The research group demonstrated that the protease activity of CAPN3 is essential for its translocation from M-bands into the cytoplasm and the subsequent digestion of, at least, two cytoskeletal proteins, spectrin and talin, in intact skeletal myotubes. There are many mutations in CAPN3 with inactive or decreased protease activities in the patients with LGMDR1. Therefore, the failure of degradation of spectrin and talin by CAPN3 may be, at least in part, the underlining pathogenesis of LGMDR1.

It is important future issues to find physiological conditions that cause a slight and long-lasting increase in calcium level in skeletal myotubes and to examine the precise mechanism by which CAPN3 is activated in such a low level of intracellular calcium. Since ouabain application can selectively activate CAPN3, it is a suitable pharmaceutical drug for identifying the CAPN3’ substrates in skeletal myotubes. These future studies will provide more knowledge on the pathogenesis of LGMDR1, which will lead to the development of a new treatment for LGMDR1.

Research Support

This research was supported by Japan Society for the Promotion of Science (JSPS) Grants-in-Aid for Scientific Research (C) (Chihiro Hisatsune, Grant Number 22K07014), Grants-in-Aid for Scientific Research (C) (Yasuko Ono, Grant Number 22K06156).

Annotations

[1]Limb girdle muscular dystrophy R1 (LGMDR1)

One of the progressive muscle diseases characterized by muscle weakness and muscle atrophy. LGMDR1 mainly affects the muscles close to the trunk (proximal muscles) and causes motor dysfunction.
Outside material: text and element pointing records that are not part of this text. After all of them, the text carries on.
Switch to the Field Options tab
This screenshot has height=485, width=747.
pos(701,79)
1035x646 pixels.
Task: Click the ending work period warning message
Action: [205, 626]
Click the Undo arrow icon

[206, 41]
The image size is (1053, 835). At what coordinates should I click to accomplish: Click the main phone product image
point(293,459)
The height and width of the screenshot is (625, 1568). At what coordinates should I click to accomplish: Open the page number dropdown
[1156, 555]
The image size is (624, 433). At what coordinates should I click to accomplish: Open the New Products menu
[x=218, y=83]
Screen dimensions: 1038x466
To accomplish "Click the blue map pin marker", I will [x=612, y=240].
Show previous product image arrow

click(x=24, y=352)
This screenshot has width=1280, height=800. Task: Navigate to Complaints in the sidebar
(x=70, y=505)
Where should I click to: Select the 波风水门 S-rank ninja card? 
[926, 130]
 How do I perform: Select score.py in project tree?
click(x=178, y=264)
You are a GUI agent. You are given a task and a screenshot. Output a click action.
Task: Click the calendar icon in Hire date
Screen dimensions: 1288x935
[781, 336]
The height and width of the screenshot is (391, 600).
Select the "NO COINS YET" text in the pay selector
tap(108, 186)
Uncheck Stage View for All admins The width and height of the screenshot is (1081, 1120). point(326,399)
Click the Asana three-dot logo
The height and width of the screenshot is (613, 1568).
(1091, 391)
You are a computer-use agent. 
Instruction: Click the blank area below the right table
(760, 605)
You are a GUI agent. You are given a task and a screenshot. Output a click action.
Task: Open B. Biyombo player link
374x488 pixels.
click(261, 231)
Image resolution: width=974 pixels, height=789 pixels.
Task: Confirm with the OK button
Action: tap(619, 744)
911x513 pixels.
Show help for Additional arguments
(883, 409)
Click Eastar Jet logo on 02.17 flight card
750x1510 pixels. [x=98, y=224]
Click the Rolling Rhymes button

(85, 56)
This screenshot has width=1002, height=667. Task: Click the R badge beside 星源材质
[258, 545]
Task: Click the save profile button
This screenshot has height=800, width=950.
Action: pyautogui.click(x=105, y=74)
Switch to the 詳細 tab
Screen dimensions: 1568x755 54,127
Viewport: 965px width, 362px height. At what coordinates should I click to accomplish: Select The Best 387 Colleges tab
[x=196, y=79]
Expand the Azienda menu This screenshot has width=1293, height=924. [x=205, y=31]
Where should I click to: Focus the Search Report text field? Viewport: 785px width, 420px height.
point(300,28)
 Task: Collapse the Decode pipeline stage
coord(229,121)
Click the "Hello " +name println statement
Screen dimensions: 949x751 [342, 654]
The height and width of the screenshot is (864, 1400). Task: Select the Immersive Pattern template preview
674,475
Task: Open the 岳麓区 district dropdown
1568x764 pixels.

[2]Calcium-dependent cysteine protease

One of the proteolytic enzymes having cysteine residues as the active center. Among them, calcium-dependent cysteine proteases are activated by structural changes caused by calcium binding and degrade proteins.

[3]Calpain

A type of proteases that are activated by calcium ions in cells and degrade proteins in a limited way. In humans, 15 subfamilies of calpain have been reported. Abnormality of calpain activity are thought to be related to the onset and deterioration of muscle diseases, neurological function, diabetes, skin diseases, eye diseases, etc.

[4]Classical calpain

A group of calpain composed of the same domain structure as Calpain 1 and 2. They have NH2-terminal α-helix, protease domains [PC1 and PC2], a calpain-type β-sandwich (CBSW) domain, and a penta-EF-hand (PEF) domain (see Figure 2A).

[5]Titin

A giant protein with a molecular weight of 3,000~3,700 kDa that spans the Z-band to M-band of sarcomeres. Also known as connectin. It has an elastic domain structure and generates tension against passive stretching.

[6]Sarcomere

The smallest constituent unit of myofibrils. It refers the region between Z-band and Z-band.

[7]Myofibril

The structure in myocytes, where myosin filaments and actin filaments are arranged in an orderly manner. It is a basic unit that makes up muscle tissues, and muscle contraction occurs when myosin fibers pull actin fibers together and slide them in.

[8]Cardiotonic steroid

Medicines that enhance the contractile force of the heart.

[9]Intracellular calcium

While the extracellular calcium concentration is ~1 mM, the intracellular calcium concentration is regulated around 100 nM under resting conditions. When cells are activated by various stimuli from outside of the cells, the intracellular calcium concentration increases due to the release of calcium from the endoplasmic reticulum and the influx of calcium from outside of the cells.